WHAT TO PRODUCE ▸
In the passage about the WNUF radio station, copy out word for word everything from "A condition of" down to "a single market.".

GIVEN PASSAGE ▸
^^^^^^^^^^^^^^^^

A condition of the grant was that Gateway would have to sell the 100.7 frequency to stay compliant with FCC rules and regulations at the time that forbade a licensee to own more than one FM and one AM in a single market.

===As WNUF===
Because New Kensington was part of the Pittsburgh market, 100.7 was sold to Millvale-based publisher Milton Hammond, who used the channel for WNUF. The city of license remained New Kensington with a new transmitter site in Russellton. The owner tried to get the call-letters WFUN, but since it was already assigned to another station, the station settled for "fun" backwards, hence the WNUF call-letters. During the construction phrase of WNUF, an agreement was reached with WOMP-FM (100.5 FM) that allowed both stations to increase their power without subjecting one or the other to co-channel interference. WNUF received permission to increase its power from 10,000 to 20,000 watts.

^^^^^^^^^^^^^^^^

DATASET EXTRACT ▸
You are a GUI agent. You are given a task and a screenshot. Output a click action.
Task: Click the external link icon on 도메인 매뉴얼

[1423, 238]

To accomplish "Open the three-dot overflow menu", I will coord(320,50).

^^^^^^^^^^^^^^^^

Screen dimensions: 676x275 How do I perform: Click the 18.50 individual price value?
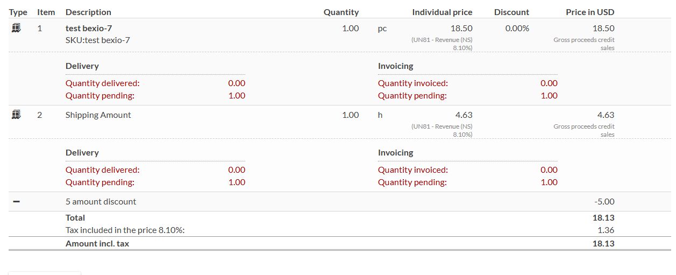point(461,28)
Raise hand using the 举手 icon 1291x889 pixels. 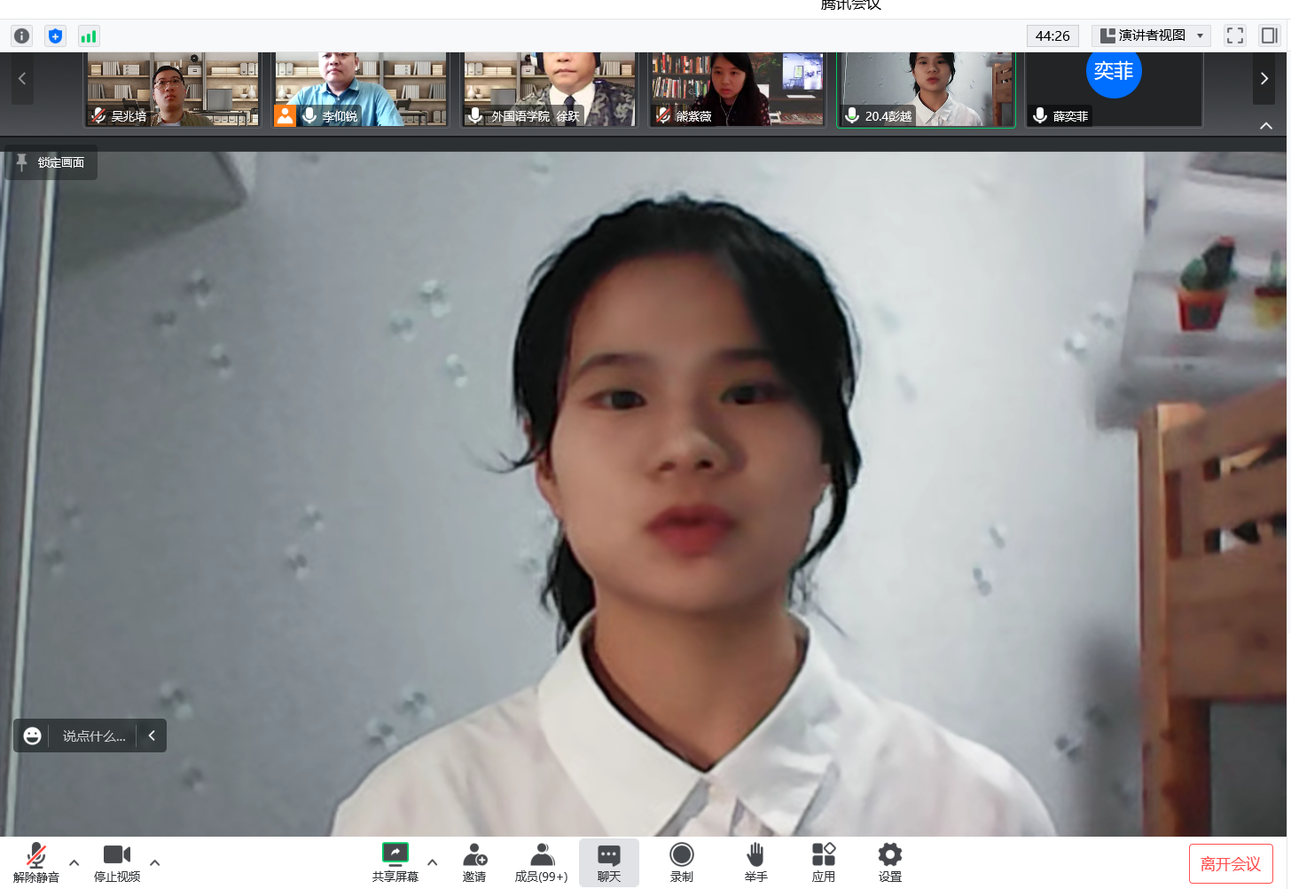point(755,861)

^^^^^^^^^^^^^^^^

ANSWER TO THE TASK ▸
A condition of the grant was that Gateway would have to sell the 100.7 frequency to stay compliant with FCC rules and regulations at the time that forbade a licensee to own more than one FM and one AM in a single market.